A growing number of Nordic scholars are exploring various aspects of the history of knowledge. Recently, Johanna Skurnik (University of Turku) has received funding from the Academy of Finland for the project “Producing and mobilizing geographical knowledge in Finnish society, 1850s–1930s”. As a part of this project, she will be a visiting researcher at the Lund Centre for the History of Knowledge.
The project investigates the production and mobility of geographical knowledge in Finnish society. It examines the changes these processes caused in the material culture of geographical knowledge from the mid-19th century to the 1930s. The production infrastructure, quantity and reach of Finnish commercial geographic products transformed during this period. The project examines these changes as part of the transnational cartographic turns in Western societies. The project investigates, for instance, the production and business networks through which popular, commercial maps, globes and global geographic texts were introduced to Finnish society.

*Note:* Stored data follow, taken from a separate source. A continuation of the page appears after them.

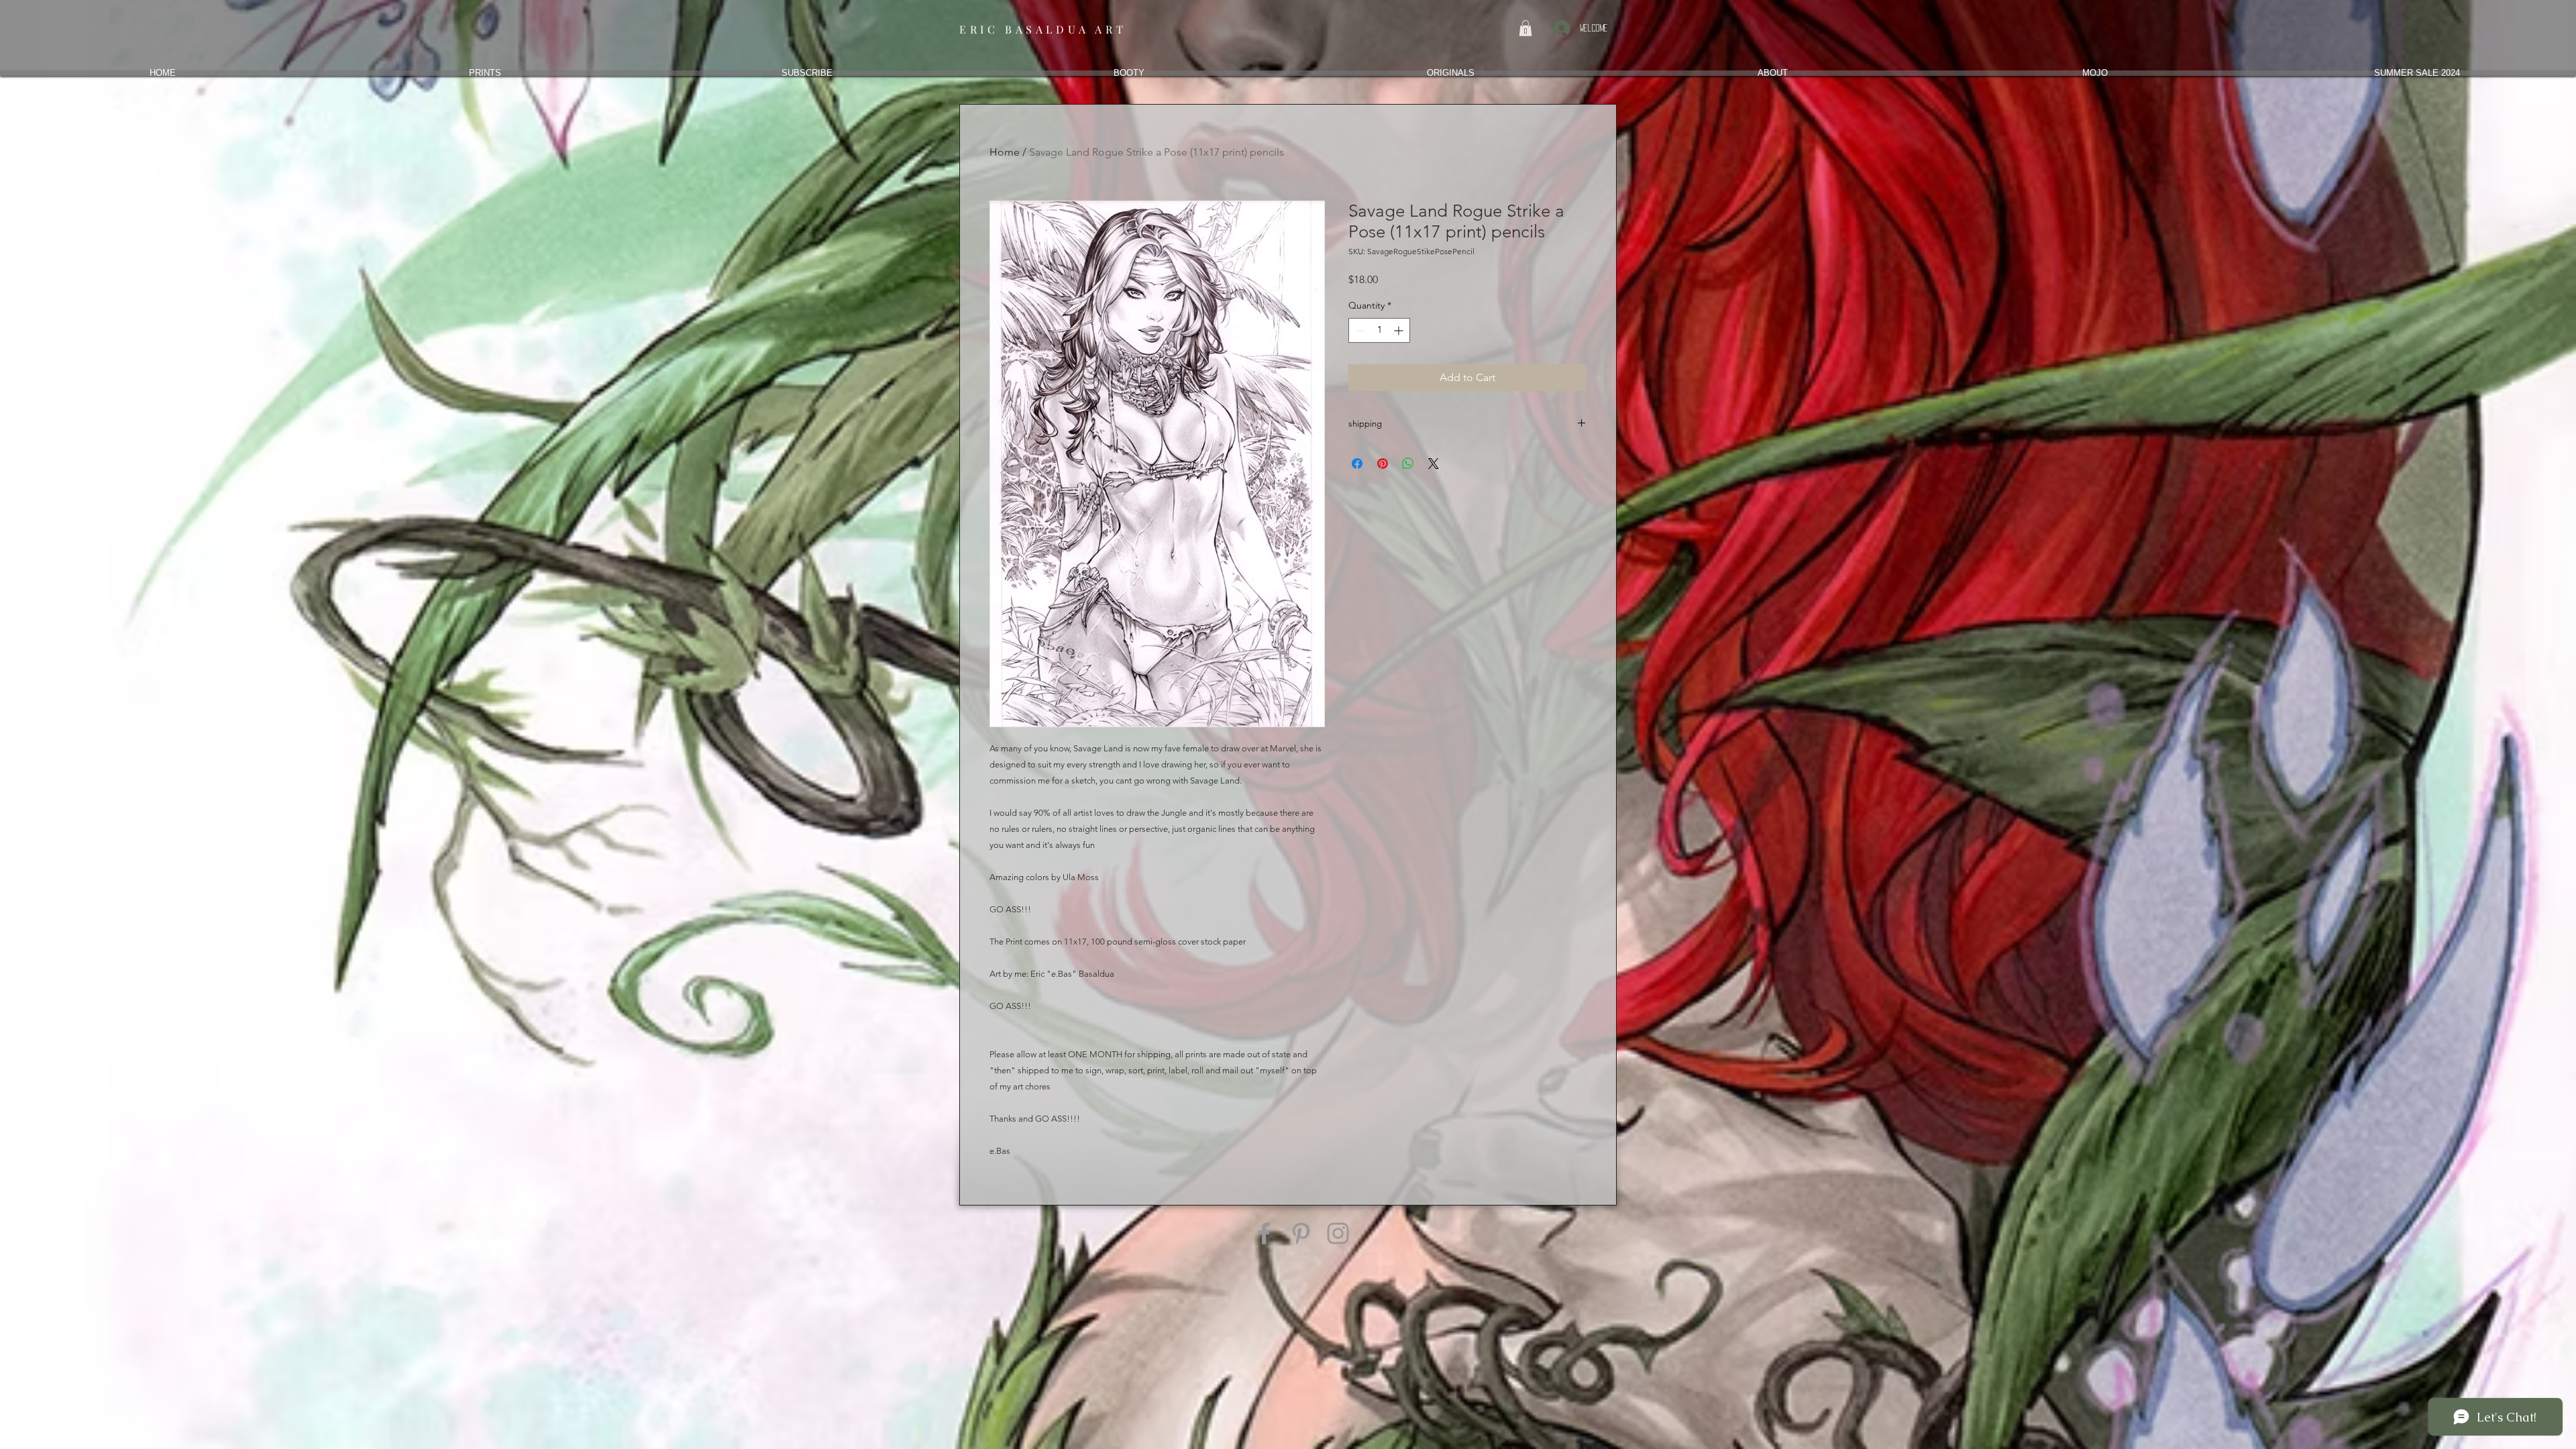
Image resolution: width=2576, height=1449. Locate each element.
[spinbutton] (1379, 330)
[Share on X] (1434, 463)
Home (1004, 152)
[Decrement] (1358, 330)
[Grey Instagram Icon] (1338, 1233)
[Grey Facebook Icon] (1264, 1233)
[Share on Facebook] (1357, 463)
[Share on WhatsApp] (1408, 463)
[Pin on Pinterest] (1383, 463)
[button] (1525, 28)
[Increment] (1399, 330)
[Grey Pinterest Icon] (1301, 1233)
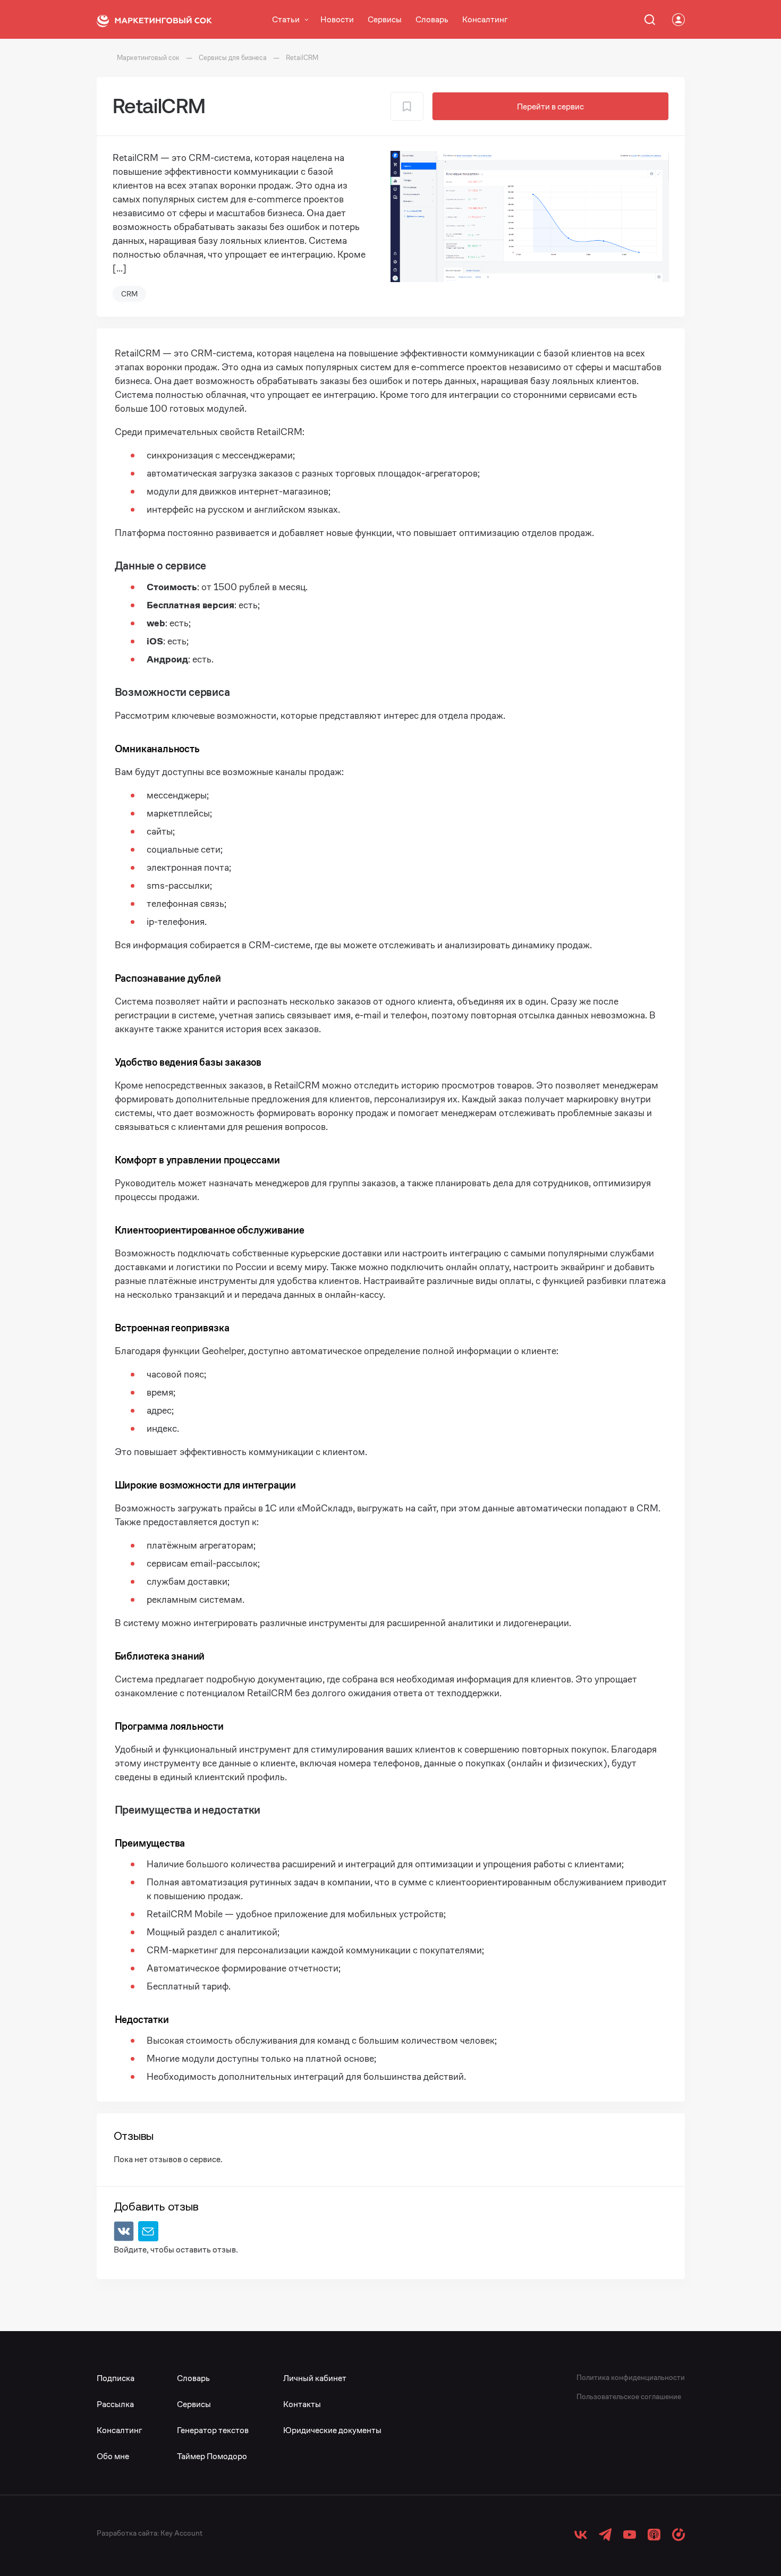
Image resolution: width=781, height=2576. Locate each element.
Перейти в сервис (550, 106)
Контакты (302, 2404)
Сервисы (385, 19)
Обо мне (113, 2456)
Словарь (431, 19)
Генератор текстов (213, 2430)
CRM (129, 294)
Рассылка (115, 2404)
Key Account (181, 2533)
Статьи (286, 19)
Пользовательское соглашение (628, 2396)
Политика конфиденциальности (630, 2377)
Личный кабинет (314, 2378)
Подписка (115, 2378)
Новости (337, 19)
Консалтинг (485, 19)
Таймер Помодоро (212, 2456)
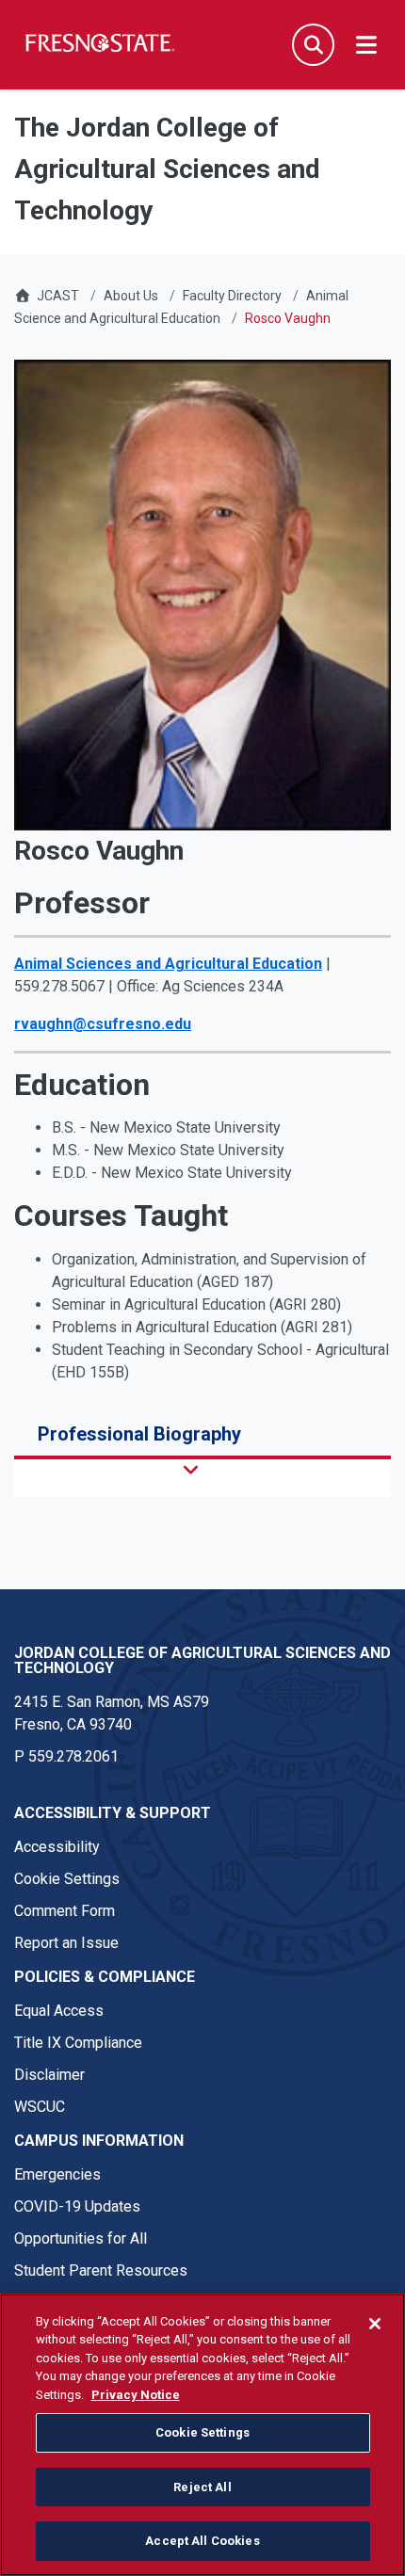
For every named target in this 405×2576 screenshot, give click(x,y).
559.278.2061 (73, 1756)
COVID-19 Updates (77, 2206)
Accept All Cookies (202, 2541)
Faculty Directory (232, 295)
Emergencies (57, 2174)
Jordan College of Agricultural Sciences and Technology (202, 1660)
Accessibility (57, 1847)
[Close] (375, 2323)
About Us (131, 295)
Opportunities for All (80, 2238)
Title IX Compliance (78, 2043)
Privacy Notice (135, 2395)
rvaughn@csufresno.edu (102, 1024)
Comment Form (64, 1911)
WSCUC (39, 2107)
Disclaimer (49, 2075)
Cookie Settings (67, 1879)
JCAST (58, 295)
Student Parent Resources (100, 2270)
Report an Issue (66, 1943)
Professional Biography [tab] (139, 1434)
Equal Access (59, 2011)
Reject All (202, 2487)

It also examines the social relationships that Finns had with these materials by examining people’s engagement with them and their use in different environments such as schools, libraries, missionary stations and bookstores.
By combining perspectives from the history of knowledge, map history and material culture studies, the project contributes to research on the relationship between global information exchanges and capitalist print culture. Through its empirical results the project seeks to advance societal understanding of the significance of power-relations in past knowledge production and distribution processes. It also actively seeks to contribute to present-day topical discussions of knowledge, truth and authority by advancing understanding of how material practices contribute to the generation of knowledge systems.